-- 提示文 --
================================

例えば「今後伸ばしたいスキル」「過去に改善を求められた業務」「取り組み中のプロジェクトでどんなサポートが必要か」など、自分の課題や目標を具体的に書き出してみましょう。こうした自己理解が深まることで、どのような経験や視点をもつ人が自分にとって理想的なメンターなのかが見えてきます。
準備不足のまま依頼してしまうと、ミスマッチが生まれる可能性もあるため、まずは自身の目的と期待値を整理することから始めるといいでしょう。
メンターの候補者リストを作成する
メンターに求める分野やスキルが明確になったら、次は候補者のリストを作成しましょう。
理想的な人物だけでなく、すでに面識がある人やSNS・業界イベントで出会った人など、現実的な候補も含めます。そのうえで、「メンターになってくれる可能性が高い順」に優先順位をつけて整理してください。そして、リストの上位から数名を選び、丁寧に自己紹介やメンターシップを希望する理由を伝えてアプローチしてみましょう。

================================

-- 提供データ --
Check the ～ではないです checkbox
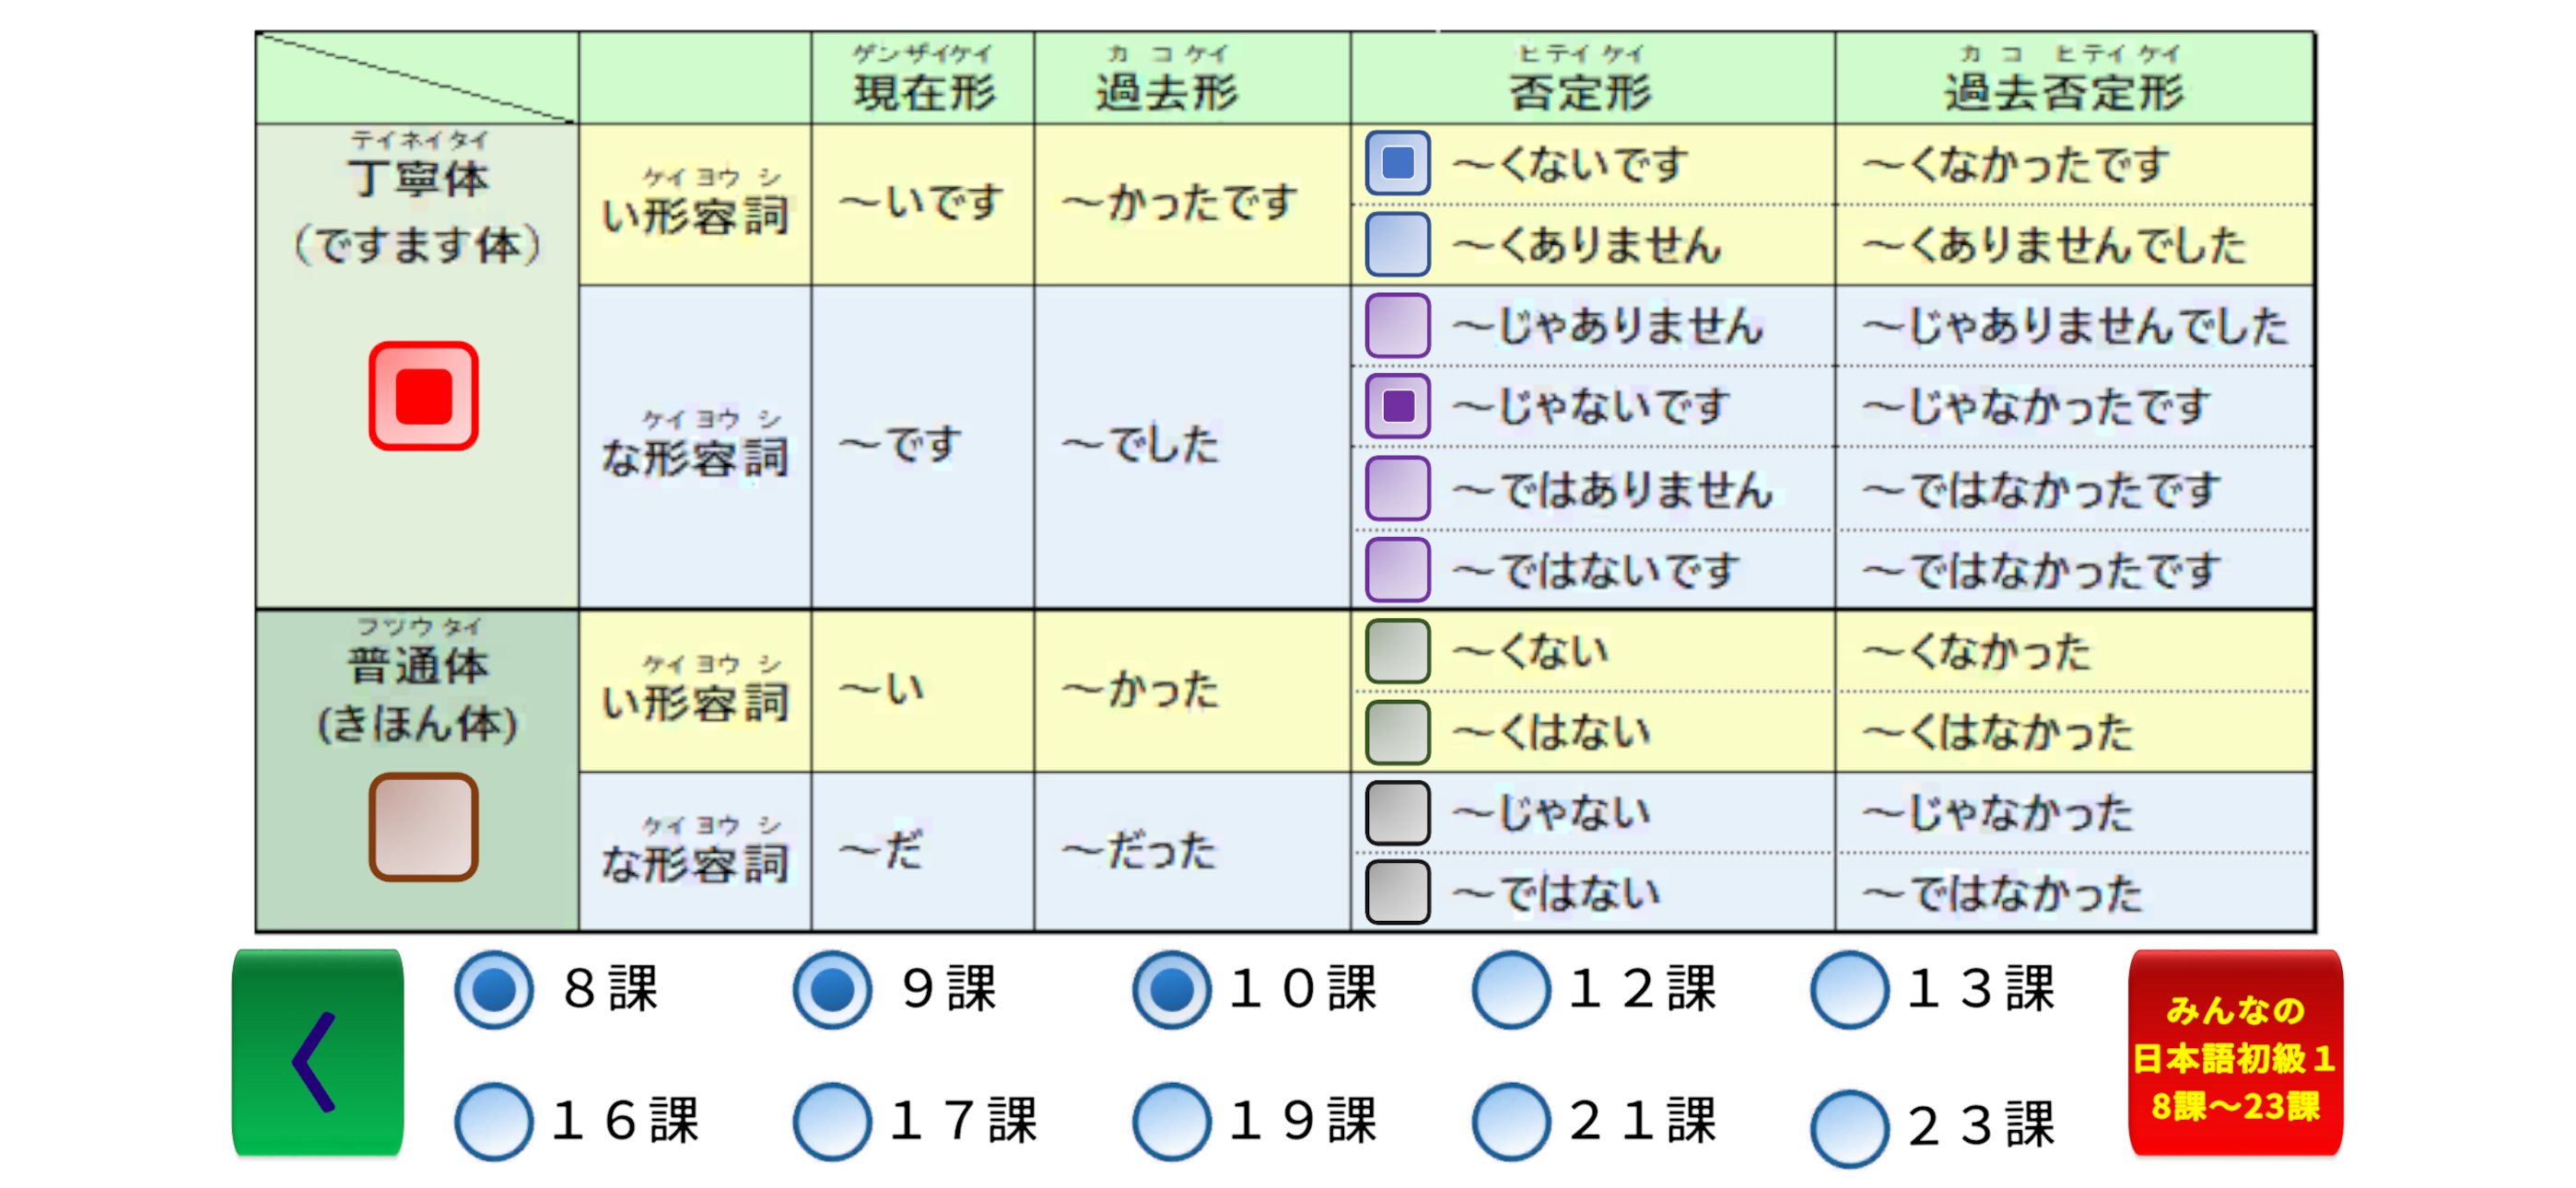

================================

-- 演習の課題 --
a – 提示文では、メンターの候補者リストにどのような順で優先順位をつけるよう勧めていますか？
b – 提示文の「メンターに求める分野やスキルが明確になったら、次は候補者のリストを作成しましょう。」という文を英語に訳してください。

-- 演習の解答 --
a – メンターになってくれる可能性が高い順です。

b – Once the fields and skills you want in a mentor are clear, the next step is to create a list of candidates.